Dans un communiqué de presse, l’organisation paysanne mondiale Via Campesina a quant à elle dénoncé cet accord comme faisant la part belle aux multinationales et aux pays développés. La facilitation des échanges avantage clairement les grandes entreprises qui contrôlent plus de 80 % des exportations mondiales et s’abstient de toute remise en cause du blocus américain contre Cuba. La « clause de paix » adoptée donne uniquement satisfaction à l’Inde qui pourra continuer de soutenir son agriculture et protéger ses pauvres. Elle met par contre en péril le droit à la souveraineté alimentaire des autres pays pauvres en apportant des restrictions au soutien qu’ils peuvent apporter à leurs petits paysans et à leurs populations les plus démunies. Quant aux subventions à l’exportation des pays riches qui devaient être éliminées d’ici 2013, ces promesses sont restées lettre morte. Le traité de Bali se borne à de nouvelles promesses qui n’engagent à rien. Il en va de même pour les accords en faveur des pays les moins avancés qui ne contiennent rien de bien substantiel.
Le ministre américain du commerce a quitté Bali avant même la signature de l’accord pour se rendre à Singapour où devaient se dérouler du 7 au 10 décembre des négociations sur l’Accord de partenariat transpacifique.
[3] Dans le domaine de la santé, il existe déjà en Suisse une loi qui contraint les cantons à subventionner aussi les cliniques privées, mais tout de même pas à une telle hauteur. A Genève, sauf erreur, cette subvention s’élève à quelques 12 millions ; en contrepartie, les cliniques privées s’étaient engagées à accueillir un quota de patients ne disposant que de l’assurance de base, mais il s’est avéré qu’elles ne respectaient pas leur engagement.
[4] Professeur de droit à l’Université du pays Basque.

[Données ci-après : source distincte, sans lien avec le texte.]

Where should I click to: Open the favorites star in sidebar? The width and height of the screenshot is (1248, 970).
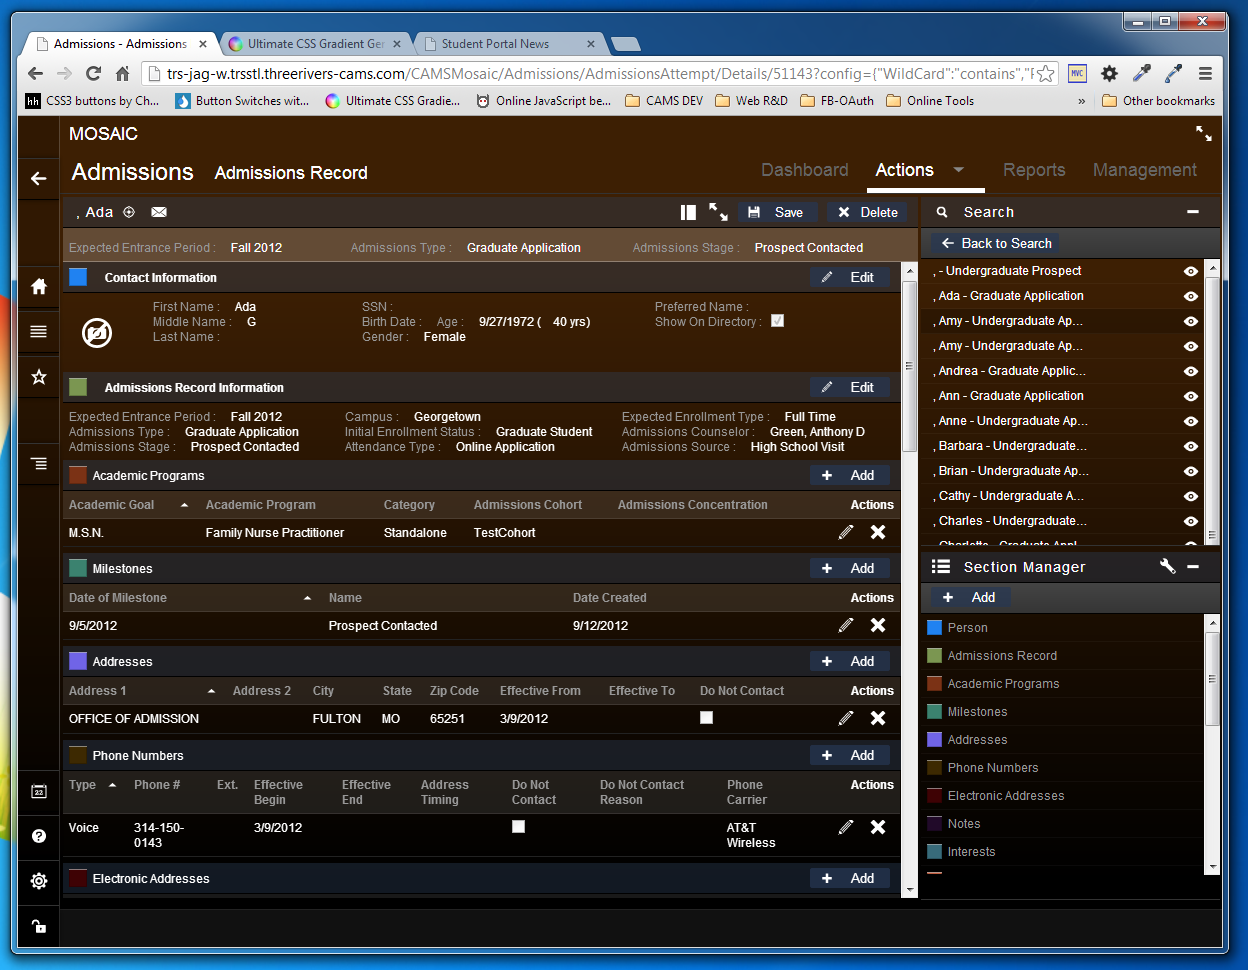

[5] Les géants américains du Net (Facebook, Google, IBM) se livrent à un intense lobbying pour vider de toute substance le projet de loi visant à protéger les données personnelles actuellement en discussion à Bruxelles. Pour ces entreprises, il s’agit d’obtenir que les données personnelles puissent se mouvoir librement à travers le marché transatlantique. Pas question de laisser aux usagers la possibilité d’autoriser ou non le transfert de ces données vers des pays tiers, comme les Etats-Unis. Ces géants agissent soit directement, soit par le truchement d’associations récemment créées à Bruxelles comme l’European Privacy Association ou le Center for Democracy and Technology (Le Monde du 6 décembre 2013).